Garfield is known to most of the world as co-host, with Brooke Gladstone, of the public radio show On the Media, from WNYC in New York. I’ve known him in that way, from listening to the show regularly and being an occasional guest on it. But I’ve also followed Garfield’s work through the years on the topic of this book—actual programs and systems to improve the media, both financially and substantively. In American Manifesto he pulls together many of the themes he has developed. The result is something that’s neither, on one extreme, a detailed, step-by-step “white paper”-style report on media improvement—nor, on the other, just an op-ed-scale lament.
Instead it’s part diagnosis, part prescription. As he puts it in the early pages, in a passage that gives an idea of his writing tone:
This book is a cry for help in three parts. The dry way of describing it: “An examination of the tragic confluence of the American preoccupation with identity and the catastrophic disintegration of mass media, yielding a society that may be irretrievably fractured, unless we act now.” A less dry way of putting it: “Run for your life. We’re being Dumptied.” As in Humpty, the self-satisfied jumbo egg that once sat atop a big, beautiful wall and wound up in countless irreparable pieces.
Take note: I am not speaking of Trumpty Dumpty.
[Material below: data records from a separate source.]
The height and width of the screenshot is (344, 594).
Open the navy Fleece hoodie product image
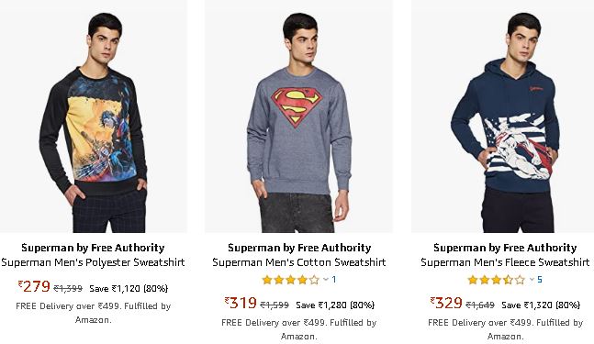coord(503,117)
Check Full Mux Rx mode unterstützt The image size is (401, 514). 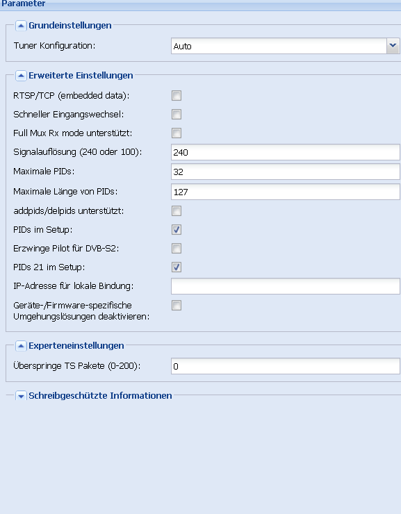point(177,133)
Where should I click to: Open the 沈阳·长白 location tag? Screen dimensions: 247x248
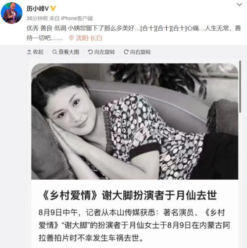point(89,38)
The greatest threat we face is not from a rogue president, but from ourselves.
The three parts that follow are about, first, social and political division; and second, the collapsing economics of traditional media. (“Media have been ‘disrupted’ like the Hindenburg was ‘disrupted.’ A three-century-old mass-media model has been blown to smithereens, and the surviving journalistic fragments are not only too poor to adequately watchdog the government, but also algorithmically segregated from huge swaths of the electorate. O, the humanity.”) The concluding third section is a six-point action plan for individual, corporate, and political remedies.
For most people who have followed the future-of-media debate, the book’s greatest value will be in part three, the recommendations. I won’t give away all of Bob Garfield’s action plan. But I will say that one of its main public-policy proposals involves modernizing anti-trust laws and enforcement, to catch up with the technological, financial, and social realities of this age.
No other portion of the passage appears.